Meta e UK insieme nel settore dell’AI
Il programma si concentrerà sull’impiego di modelli open source, preferiti per la loro trasparenza e flessibilità. Ciò è possibile grazie ad un finanziamento di un milione di dollari messo a disposizione da Meta e amministrato dall’Alan Turing Institute. A differenza dei modelli chiusi, che celano il funzionamento interno dietro barriere tecnologiche, le soluzioni open source come Llama di Meta sono completamente accessibili. Permettendo una piena comprensione, modifica e adattamento da parte degli utenti.

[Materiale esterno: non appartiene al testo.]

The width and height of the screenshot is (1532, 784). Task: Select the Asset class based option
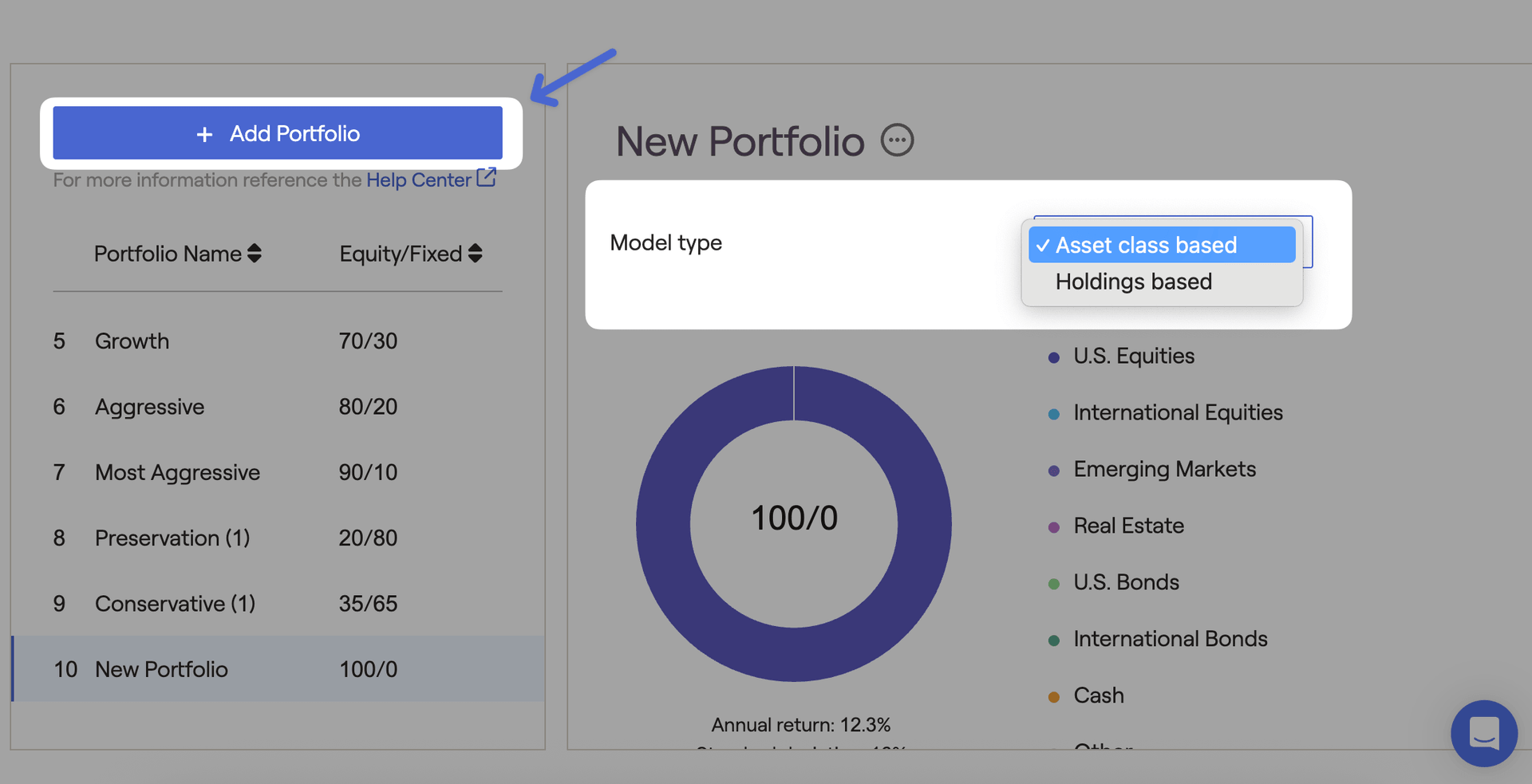pyautogui.click(x=1161, y=245)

I campi di intervento previsti spaziano da applicazioni nella pianificazione urbanistica, dove l’AI potrà velocizzare l’analisi delle richieste edilizie, alla sicurezza nazionale. Ciò con la realizzazione di strumenti di traduzione automatica di documenti riservati. Grande attenzione sarà anche rivolta allo sviluppo di software in grado di funzionare senza connessione a internet. Ideali per supportare personale sanitario o squadre di pronto intervento in situazioni di emergenza. Un altro ambito fondamentale sarà il potenziamento di Humphrey. Una suite di strumenti già adottata da alcuni uffici governativi britannici per automatizzare attività quotidiane. Come, ad esempio, la stesura di verbali o l’analisi di dati raccolti nelle consultazioni pubbliche.
Il governo britannico prevede che l’introduzione di tali strumenti può generare un ritorno economico. Quest’ultimo è stato stimato intorno ai 45 miliardi di sterline. Ovvero più di 53 miliardi di euro. Una proiezione che mette in luce le grandi aspettative riposte nel progetto in collaborazione con Meta.